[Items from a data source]
--------------------------------

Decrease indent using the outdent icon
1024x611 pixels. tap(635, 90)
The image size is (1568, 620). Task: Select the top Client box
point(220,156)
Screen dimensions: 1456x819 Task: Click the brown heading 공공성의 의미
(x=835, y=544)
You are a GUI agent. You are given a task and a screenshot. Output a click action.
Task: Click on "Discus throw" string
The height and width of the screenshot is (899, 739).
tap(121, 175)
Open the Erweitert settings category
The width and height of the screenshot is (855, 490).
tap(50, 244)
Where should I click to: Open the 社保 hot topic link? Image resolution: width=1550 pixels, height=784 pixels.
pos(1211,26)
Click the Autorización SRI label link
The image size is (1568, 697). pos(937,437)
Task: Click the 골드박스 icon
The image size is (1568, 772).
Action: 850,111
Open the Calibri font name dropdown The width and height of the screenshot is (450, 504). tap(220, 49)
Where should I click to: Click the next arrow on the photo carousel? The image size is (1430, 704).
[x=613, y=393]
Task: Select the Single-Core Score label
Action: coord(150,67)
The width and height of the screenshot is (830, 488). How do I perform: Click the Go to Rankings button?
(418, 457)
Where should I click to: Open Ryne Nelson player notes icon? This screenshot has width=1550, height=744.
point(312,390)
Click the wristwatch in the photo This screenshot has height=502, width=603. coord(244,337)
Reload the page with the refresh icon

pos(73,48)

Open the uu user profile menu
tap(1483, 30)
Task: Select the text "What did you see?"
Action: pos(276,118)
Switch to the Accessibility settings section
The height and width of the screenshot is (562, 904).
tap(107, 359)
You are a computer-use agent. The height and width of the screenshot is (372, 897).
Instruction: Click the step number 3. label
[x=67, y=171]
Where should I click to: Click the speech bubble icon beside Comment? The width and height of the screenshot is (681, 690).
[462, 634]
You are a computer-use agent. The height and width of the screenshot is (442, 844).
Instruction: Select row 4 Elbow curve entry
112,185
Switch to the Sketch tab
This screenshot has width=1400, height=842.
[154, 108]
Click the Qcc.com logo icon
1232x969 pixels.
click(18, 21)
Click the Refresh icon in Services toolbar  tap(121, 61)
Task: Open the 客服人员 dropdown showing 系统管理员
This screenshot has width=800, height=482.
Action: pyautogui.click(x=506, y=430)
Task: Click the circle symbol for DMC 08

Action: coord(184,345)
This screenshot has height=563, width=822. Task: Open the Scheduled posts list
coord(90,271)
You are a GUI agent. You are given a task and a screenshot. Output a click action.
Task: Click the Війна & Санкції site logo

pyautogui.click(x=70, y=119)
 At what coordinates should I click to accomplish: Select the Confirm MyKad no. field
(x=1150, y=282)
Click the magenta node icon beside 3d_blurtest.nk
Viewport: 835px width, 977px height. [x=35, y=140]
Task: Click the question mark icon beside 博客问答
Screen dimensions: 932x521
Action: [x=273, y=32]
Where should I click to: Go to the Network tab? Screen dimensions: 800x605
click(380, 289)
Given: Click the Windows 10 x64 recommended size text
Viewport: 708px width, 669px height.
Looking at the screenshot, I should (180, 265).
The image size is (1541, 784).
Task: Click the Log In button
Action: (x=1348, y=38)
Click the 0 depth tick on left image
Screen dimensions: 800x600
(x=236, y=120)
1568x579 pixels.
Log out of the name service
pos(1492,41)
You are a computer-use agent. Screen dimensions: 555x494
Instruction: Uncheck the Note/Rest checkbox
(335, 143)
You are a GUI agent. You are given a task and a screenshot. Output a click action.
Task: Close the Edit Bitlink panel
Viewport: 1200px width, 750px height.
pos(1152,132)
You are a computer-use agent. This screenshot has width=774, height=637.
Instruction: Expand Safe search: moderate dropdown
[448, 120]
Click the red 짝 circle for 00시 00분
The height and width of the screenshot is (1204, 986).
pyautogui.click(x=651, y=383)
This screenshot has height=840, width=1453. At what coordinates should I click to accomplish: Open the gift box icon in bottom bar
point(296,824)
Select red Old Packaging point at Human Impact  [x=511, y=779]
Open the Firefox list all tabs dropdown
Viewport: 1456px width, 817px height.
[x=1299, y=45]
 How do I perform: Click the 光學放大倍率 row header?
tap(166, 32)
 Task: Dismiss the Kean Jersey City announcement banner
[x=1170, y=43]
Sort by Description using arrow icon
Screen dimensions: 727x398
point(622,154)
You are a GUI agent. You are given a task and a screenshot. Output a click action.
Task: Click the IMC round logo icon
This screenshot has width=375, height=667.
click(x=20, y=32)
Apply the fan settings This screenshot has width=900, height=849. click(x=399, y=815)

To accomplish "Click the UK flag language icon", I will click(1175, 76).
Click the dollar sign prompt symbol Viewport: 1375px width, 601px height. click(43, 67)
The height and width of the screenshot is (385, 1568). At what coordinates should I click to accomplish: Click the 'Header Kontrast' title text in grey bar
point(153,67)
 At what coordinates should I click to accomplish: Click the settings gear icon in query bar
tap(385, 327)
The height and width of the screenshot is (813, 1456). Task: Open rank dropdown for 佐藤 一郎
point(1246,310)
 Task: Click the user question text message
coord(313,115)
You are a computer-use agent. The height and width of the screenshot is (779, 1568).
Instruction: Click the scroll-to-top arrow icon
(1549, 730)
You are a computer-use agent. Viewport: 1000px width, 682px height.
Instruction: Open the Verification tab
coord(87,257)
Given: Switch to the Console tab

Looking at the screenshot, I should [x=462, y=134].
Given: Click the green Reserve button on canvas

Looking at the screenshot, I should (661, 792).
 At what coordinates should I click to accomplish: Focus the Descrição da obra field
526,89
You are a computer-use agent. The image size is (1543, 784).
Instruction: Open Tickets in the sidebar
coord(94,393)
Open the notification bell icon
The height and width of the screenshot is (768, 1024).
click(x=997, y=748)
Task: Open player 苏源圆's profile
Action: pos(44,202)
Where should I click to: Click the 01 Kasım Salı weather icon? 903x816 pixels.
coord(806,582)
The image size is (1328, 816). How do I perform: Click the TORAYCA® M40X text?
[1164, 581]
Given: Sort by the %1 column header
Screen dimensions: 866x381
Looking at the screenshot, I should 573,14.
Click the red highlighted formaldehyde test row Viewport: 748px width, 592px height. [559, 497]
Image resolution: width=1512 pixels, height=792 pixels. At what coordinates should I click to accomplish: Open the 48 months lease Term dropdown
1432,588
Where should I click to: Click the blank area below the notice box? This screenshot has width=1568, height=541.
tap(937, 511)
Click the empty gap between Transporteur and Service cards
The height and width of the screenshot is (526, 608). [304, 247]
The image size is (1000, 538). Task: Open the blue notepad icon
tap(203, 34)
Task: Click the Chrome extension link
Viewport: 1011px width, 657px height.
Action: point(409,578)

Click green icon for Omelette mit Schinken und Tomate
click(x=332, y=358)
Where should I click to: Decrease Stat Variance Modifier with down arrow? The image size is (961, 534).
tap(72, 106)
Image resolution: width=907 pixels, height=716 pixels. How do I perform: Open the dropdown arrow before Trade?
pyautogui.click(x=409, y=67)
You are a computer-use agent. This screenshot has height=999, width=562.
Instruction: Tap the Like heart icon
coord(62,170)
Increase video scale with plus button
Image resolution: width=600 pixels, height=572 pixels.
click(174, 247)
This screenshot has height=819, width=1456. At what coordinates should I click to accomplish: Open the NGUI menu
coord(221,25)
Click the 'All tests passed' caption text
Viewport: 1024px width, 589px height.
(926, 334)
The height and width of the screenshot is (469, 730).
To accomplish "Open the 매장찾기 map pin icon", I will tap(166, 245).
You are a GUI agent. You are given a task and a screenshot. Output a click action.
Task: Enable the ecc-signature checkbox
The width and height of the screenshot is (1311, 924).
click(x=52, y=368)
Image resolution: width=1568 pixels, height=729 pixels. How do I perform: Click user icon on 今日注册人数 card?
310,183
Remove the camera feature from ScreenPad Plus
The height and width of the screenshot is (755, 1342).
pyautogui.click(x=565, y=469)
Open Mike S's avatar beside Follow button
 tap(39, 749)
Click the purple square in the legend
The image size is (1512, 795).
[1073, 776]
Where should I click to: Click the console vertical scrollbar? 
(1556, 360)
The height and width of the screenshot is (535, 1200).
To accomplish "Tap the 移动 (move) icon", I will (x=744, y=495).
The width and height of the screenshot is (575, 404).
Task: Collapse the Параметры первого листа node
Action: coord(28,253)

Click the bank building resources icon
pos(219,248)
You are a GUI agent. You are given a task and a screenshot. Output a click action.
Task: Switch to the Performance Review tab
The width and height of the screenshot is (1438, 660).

--------------------------------

** TASK ITEM **
Each line above where the word "Sort" occurs should be copied out.

** WRITTEN REPLY **
Sort by Description using arrow icon
Given: Sort by the %1 column header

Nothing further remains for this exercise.